Het arrest van het Hof is aan dit arrest gehecht.
2. Het geding in cassatie
Tegen het arrest van het Hof heeft de vrouw beroep in cassatie ingesteld. De cassatiedagvaarding is aan dit arrest gehecht en maakt daarvan deel uit.
Mr. R.G.E. de Vries heeft zich ter terechtzitting van 30 oktober 1998 van de man gesteld. Vervolgens heeft mr. De Vries zich ter rolle van 27 november 1998 aan de behandeling van de zaak onttrokken.
De vrouw heeft de zaak doen toelichten door haar advocaat.
De conclusie van de Advocaat-Generaal De Vries Lentsch-Kostense strekt tot vernietiging van het bestreden arrest en tot verwijzing ter verdere behandeling en beslissing.
3. Beoordeling van het middel
3.1 In cassatie kan van het volgende worden uitgegaan.
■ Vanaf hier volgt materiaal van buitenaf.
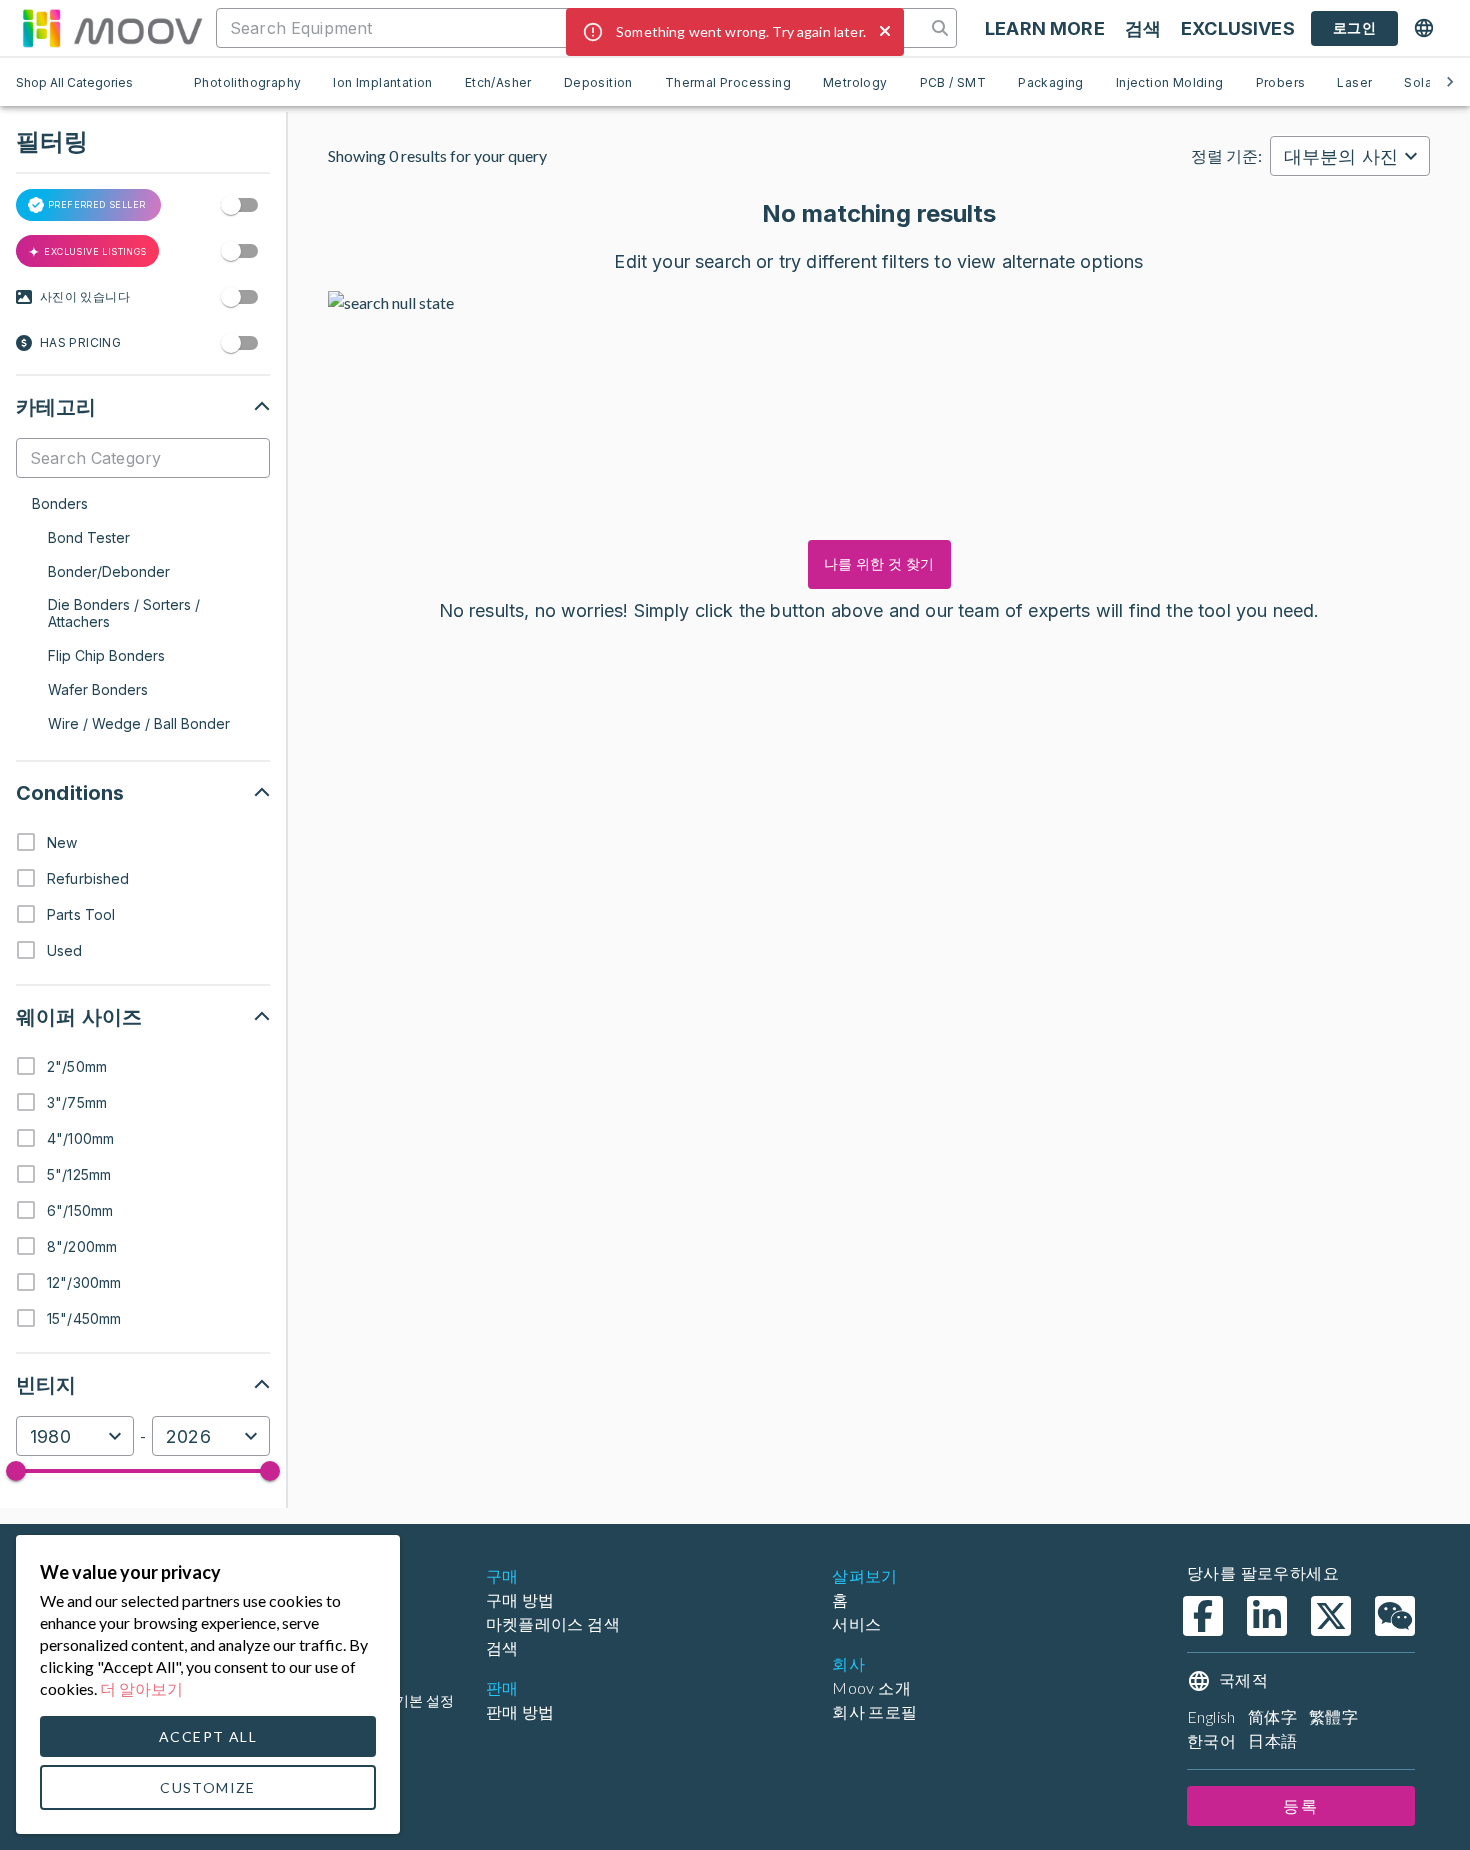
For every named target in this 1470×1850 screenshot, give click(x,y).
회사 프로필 (874, 1711)
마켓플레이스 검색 (553, 1623)
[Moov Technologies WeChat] (1395, 1616)
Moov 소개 (871, 1687)
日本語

(i) Partijen zijn op 14 december 1990 in algehele gemeenschap van goederen gehuwd. De echtscheiding is uitgesproken bij vonnis van 15 januari 1993. Het vonnis is op 26 april 1993 ingeschreven in de registers van de burgerlijke stand.
(ii) Omtrent de verdeling van de gemeenschap zijn partijen niet tot overeenstemming gekomen.
(iii) Partijen zijn het erover eens dat een ten name van de vrouw gesteld spaartegoed (ƒ 45.993,-- bedragende) van de zijde van de vrouw in de gemeenschap is gevallen en dat door de man is ingebracht een niet met hypotheek belaste woning, te taxeren op ƒ 140.000,--.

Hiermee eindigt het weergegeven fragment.